● **The problem**
All entries below must be output word for word, and the pictures left behind.

● **Stored items**
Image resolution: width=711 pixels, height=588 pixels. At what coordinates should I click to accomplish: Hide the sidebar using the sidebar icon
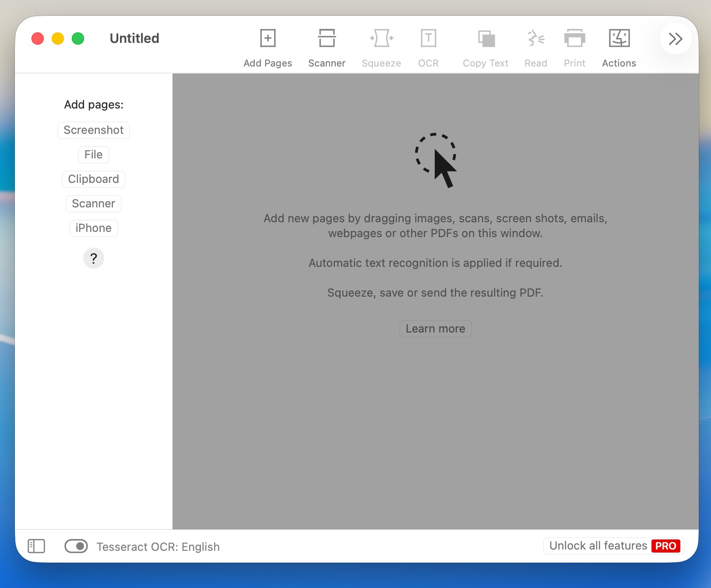pos(36,546)
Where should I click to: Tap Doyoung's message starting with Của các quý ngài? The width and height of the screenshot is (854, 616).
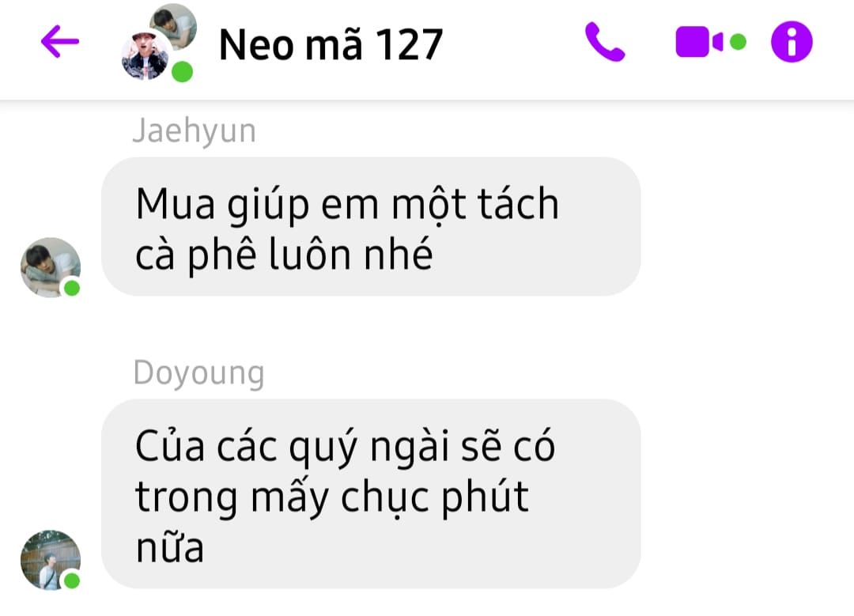371,493
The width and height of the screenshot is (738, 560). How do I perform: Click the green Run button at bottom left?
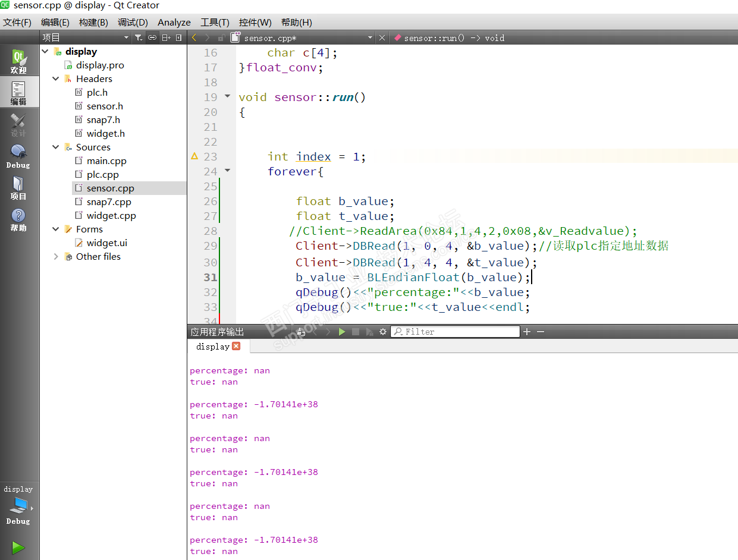point(18,547)
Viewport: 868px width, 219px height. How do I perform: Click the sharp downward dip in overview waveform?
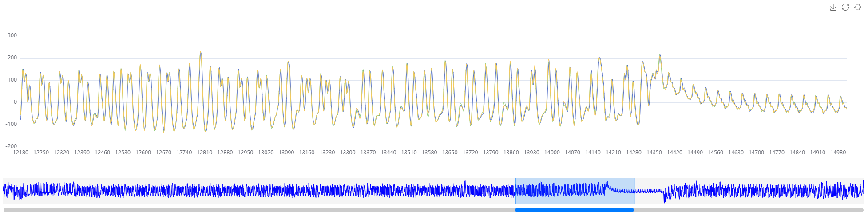[664, 200]
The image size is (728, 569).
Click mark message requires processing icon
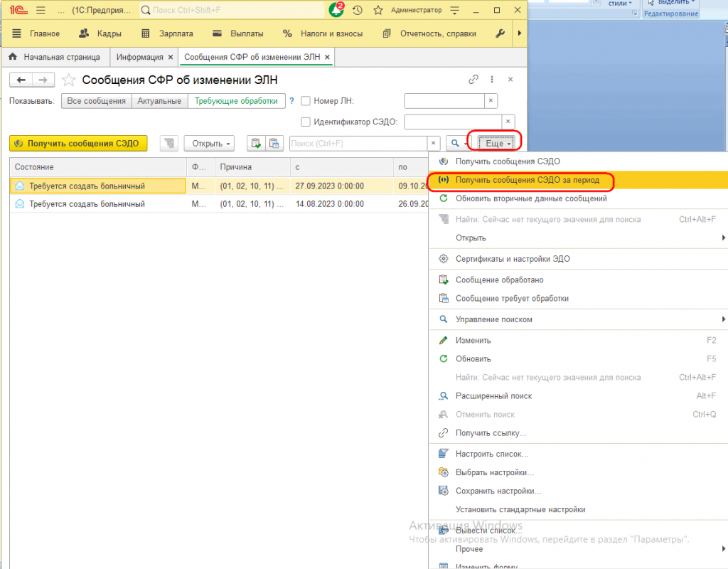[x=274, y=144]
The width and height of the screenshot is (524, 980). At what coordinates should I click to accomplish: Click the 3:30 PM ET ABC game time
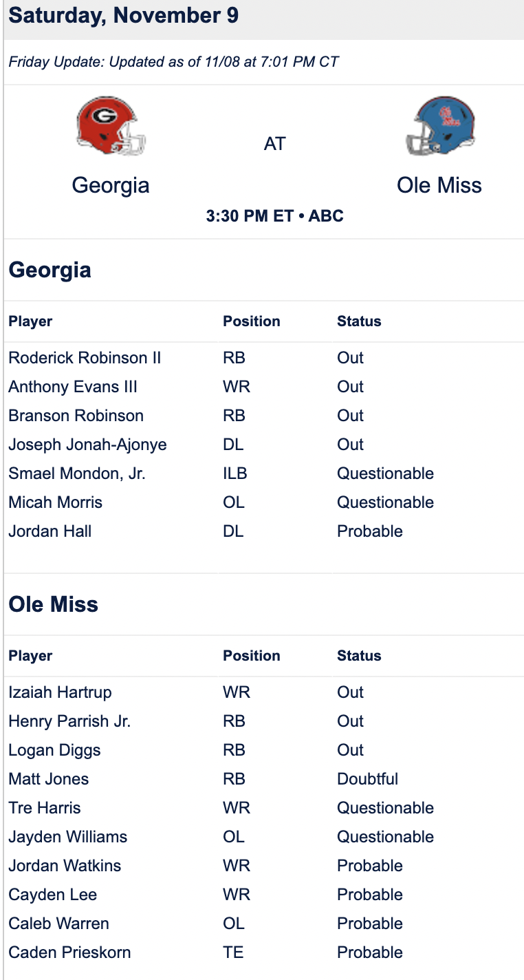pos(274,216)
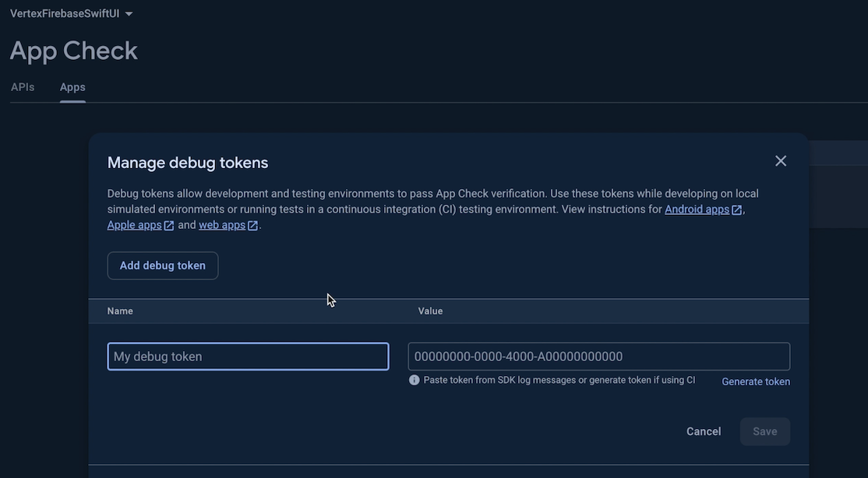Click the external link icon beside Android apps
This screenshot has width=868, height=478.
[737, 210]
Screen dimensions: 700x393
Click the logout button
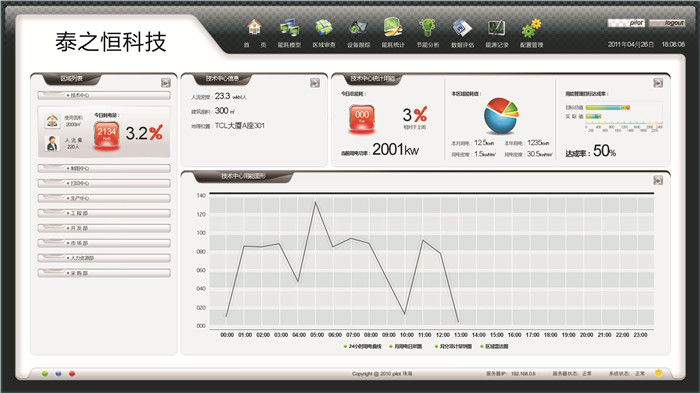point(667,23)
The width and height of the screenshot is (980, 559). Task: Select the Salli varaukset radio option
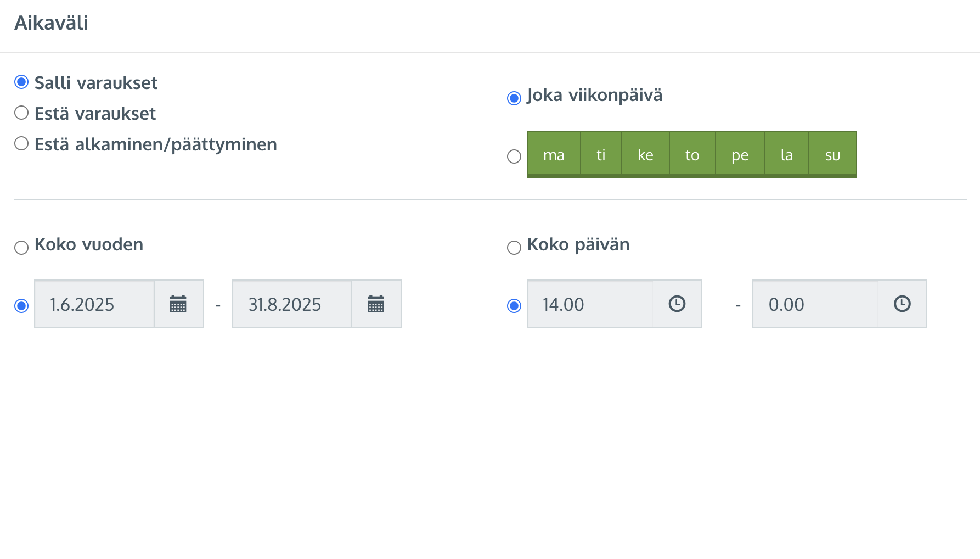click(x=21, y=82)
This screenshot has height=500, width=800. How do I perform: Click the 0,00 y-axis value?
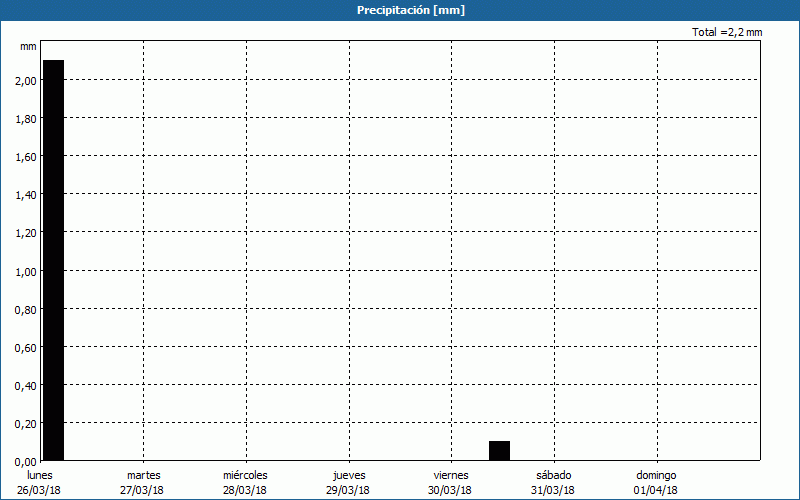[26, 461]
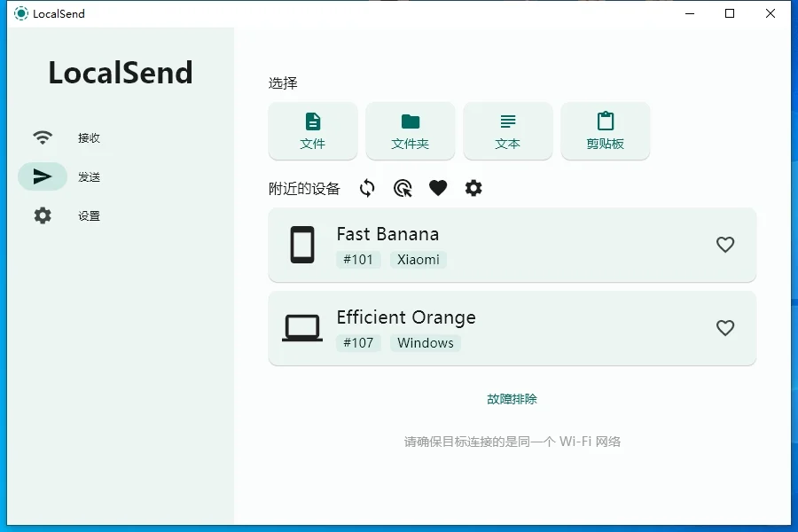Open scan settings gear beside the heart
798x532 pixels.
[x=473, y=188]
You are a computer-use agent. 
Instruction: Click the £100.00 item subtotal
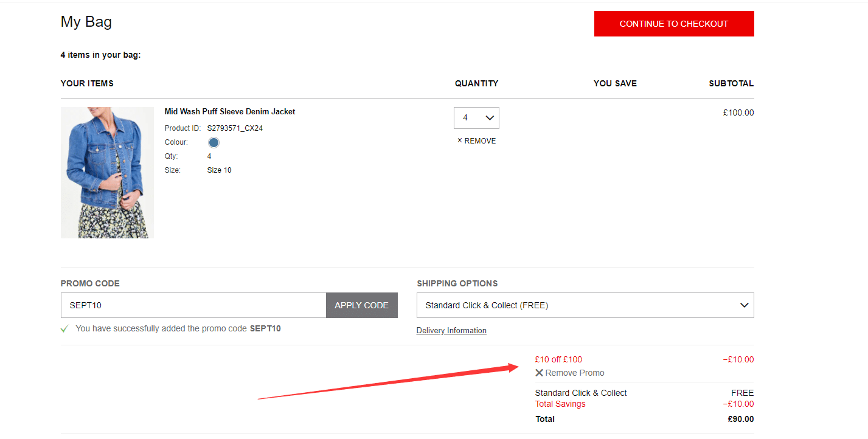point(738,112)
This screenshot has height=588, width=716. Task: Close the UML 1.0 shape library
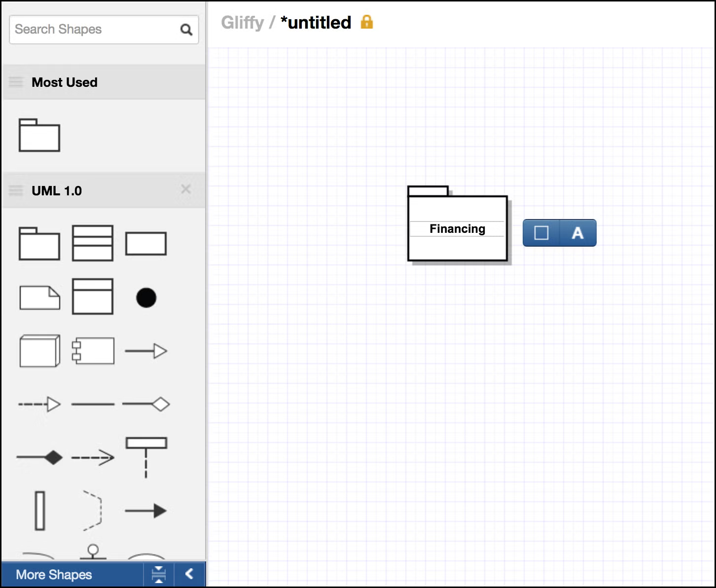point(186,189)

● **The answer**
Image resolution: width=711 pixels, height=588 pixels. At what coordinates should I click to accomplish: Hide the sidebar using the sidebar icon
pos(36,546)
Where should I click to: Tap Doyoung's message starting with Của các quý ngài? The width and height of the screenshot is (854, 616).
371,493
The width and height of the screenshot is (738, 560). How do I perform: Click the green Run button at bottom left?
point(18,547)
Viewport: 868px width, 219px height. How do I perform: Click the sharp downward dip in overview waveform?
[664, 200]
The image size is (728, 569).
Click mark message requires processing icon
[x=274, y=144]
The width and height of the screenshot is (524, 980). At what coordinates should I click to accomplish: Click the 3:30 PM ET ABC game time
pos(274,216)
Click the external link icon beside Android apps
This screenshot has width=868, height=478.
[737, 210]
Screen dimensions: 700x393
Click the logout button
point(667,23)
The width and height of the screenshot is (980, 559). Task: Select the Salli varaukset radio option
click(x=21, y=82)
This screenshot has height=500, width=800. How do I perform: Click the 0,00 y-axis value?
[26, 461]
Open scan settings gear beside the heart
798x532 pixels.
[x=473, y=188]
You are a computer-use agent. 
Instruction: Click the £100.00 item subtotal
point(738,112)
This screenshot has height=588, width=716. Task: Close the UML 1.0 shape library
point(186,189)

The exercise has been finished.